As a follow-up to the Camp David summit, and to bolster Israel's unreasonable and insensitive demand of sovereignty over the Dome of the Rock compound, the head of the right-wing Likud Party, Ariel Sharon, with the connivance of Prime Minister Ehud Barak, visited the compound under heavy Israeli security. The intention was to impose this Israeli dictate not only on the Palestinians, but also on the Muslim world at large. The Palestinians responded to this provocative visit with the Al-Aqsa Intifada, bringing the current peace process to an abrupt end.
Israel's insistence that the Dome of the Rock come under its control is based on the claim that the compound is built on the ancient site of the Second Temple, a claim that the archaeological digs Israelis have been carrying out over the last 30 years have failed to prove. It is worth noting that the Wailing Wall, or Western Wall as it is also called, has historically been considered part of the western wall of the Dome of the Rock, thus belonging to Muslims. Indeed, it is a well-documented fact that, following the 1929 bloody riots over an incident at the Western Wall, an international commission was appointed by the British Mandate, with the approval of the League of Nations, to inquire into the rights over the Western Wall. The commission found the Wall, as well as the pavement in front of it where Jews perform their devotions, to be Muslim Waqf property.1
Thus the present deadlock in the peace process stems from Israel's desire to hold on to the Muslim holy sites in East Jerusalem, as well as to most of the city. Since the June 1967 war that brought the eastern part of Jerusalem, including the walled Old City, under its domination, Israel has embarked on a series of measures intended to maintain permanent Jewish control over the city and its Palestinian population, and has proceeded to change its demographic character.

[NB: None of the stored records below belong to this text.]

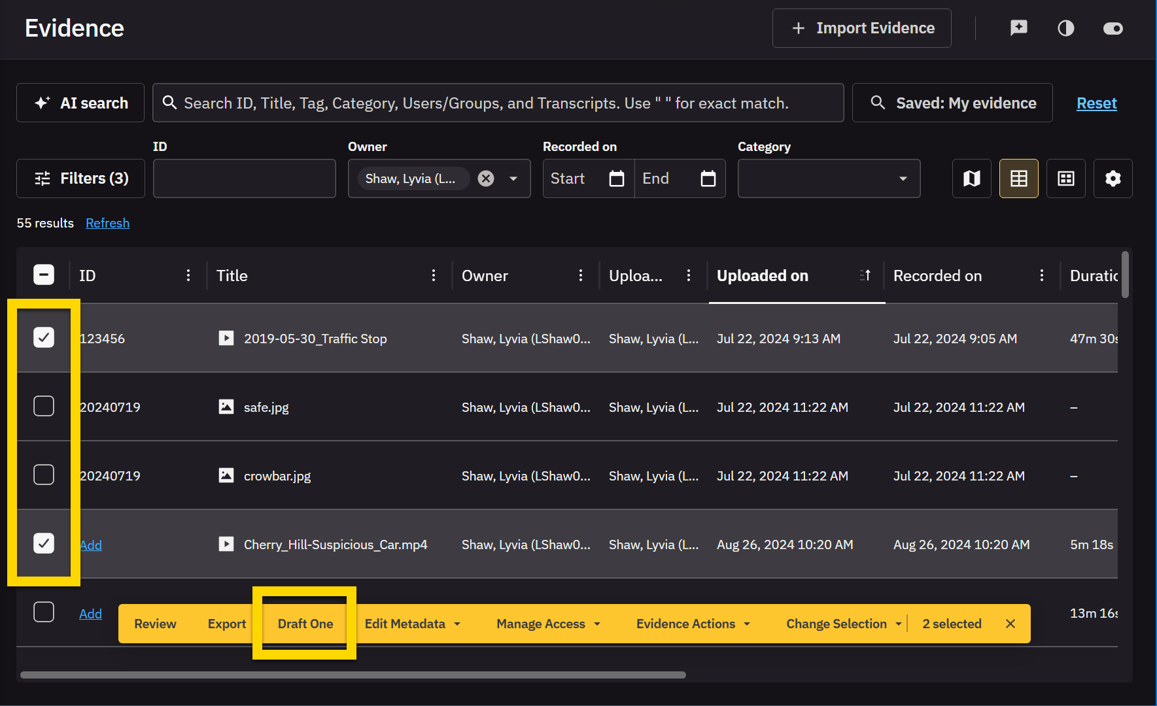The width and height of the screenshot is (1157, 706).
Task: Check the safe.jpg row checkbox
Action: pyautogui.click(x=44, y=407)
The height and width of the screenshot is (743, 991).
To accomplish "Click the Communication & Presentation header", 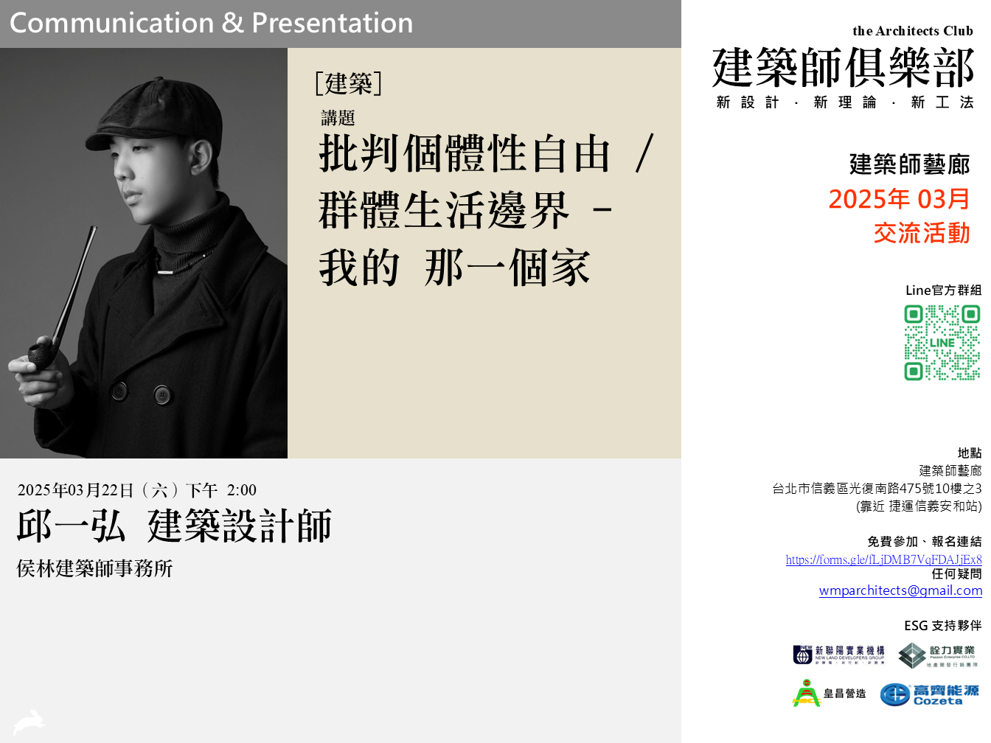I will point(212,24).
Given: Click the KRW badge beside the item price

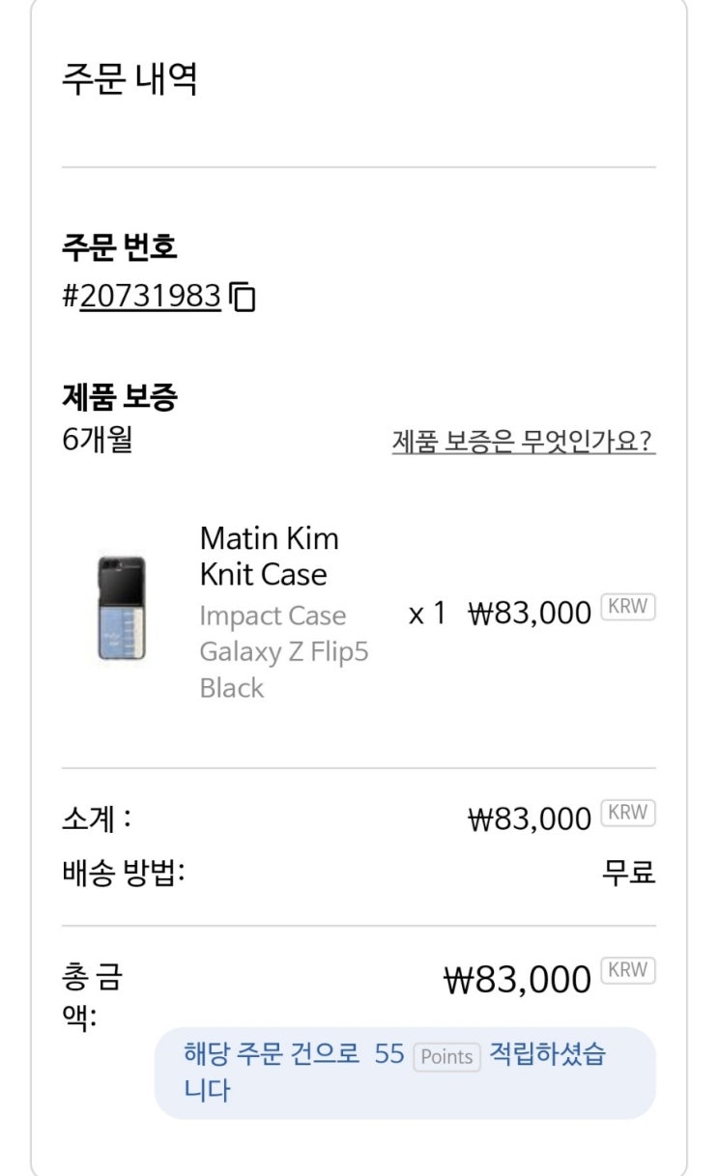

Israeli Measures - A Summary

What follows is a summary of these Israeli measures and policies. They are a testimony to the failure of Camp David. They also attest to the fact that, since the first day it occupied the Arab part of the city, Israel never intended to relinquish it, or indeed to comply with UN resolutions and the requirements of a lasting peace with the Palestinians.

1. On June 22, 1967, Israel formally annexed occupied East Jerusalem by extending over the city the law, jurisdiction and administration of the State of Israel.
2. The elected Palestinian municipality of East Jerusalem, functioning since 1948, was disbanded and its mayor deported to Jordan.
3. Jewish bulldozers destroyed over 135 homes in the centuries-old Muslim Moghrabi (Moroccan) Quarter to make way for a plaza next to the Western Wall. Subsequently, over 5,000 Palestinians were evicted from the Muslim Quarter of the Old City for the expansion of the Jewish Quarter.
4. The municipal boundaries of East Jerusalem were unilaterally expanded to over ten times their pre-1967 area. Large tracts of the West Bank were annexed to East Jerusalem, extending from the town of Ramallah in the north to the towns of Bethlehem and Beit Sahur in the south.
Israel's objective here was twofold: The first was to maximize the open land area to be annexed from the West Bank, but simultaneously to minimize the number of Palestinians to be included within the boundaries. The lines were thus drawn in such a way as to exclude an important number of Palestinian communities living around the City of Jerusalem, but to include their land property. These villages and neighborhoods comprise Bethany and Abu Dis to the east; Beit Hanina and Beit Iksa to the west; and the neighborhoods of Hizma, A-Ram, Dahiet Al-Barid and Qalandia refugee camp to the northeast. Had these communities been included in the newly drawn boundaries of expanded East Jerusalem, no less than 80,000 Palestinians would have been added to the present population of Jerusalem.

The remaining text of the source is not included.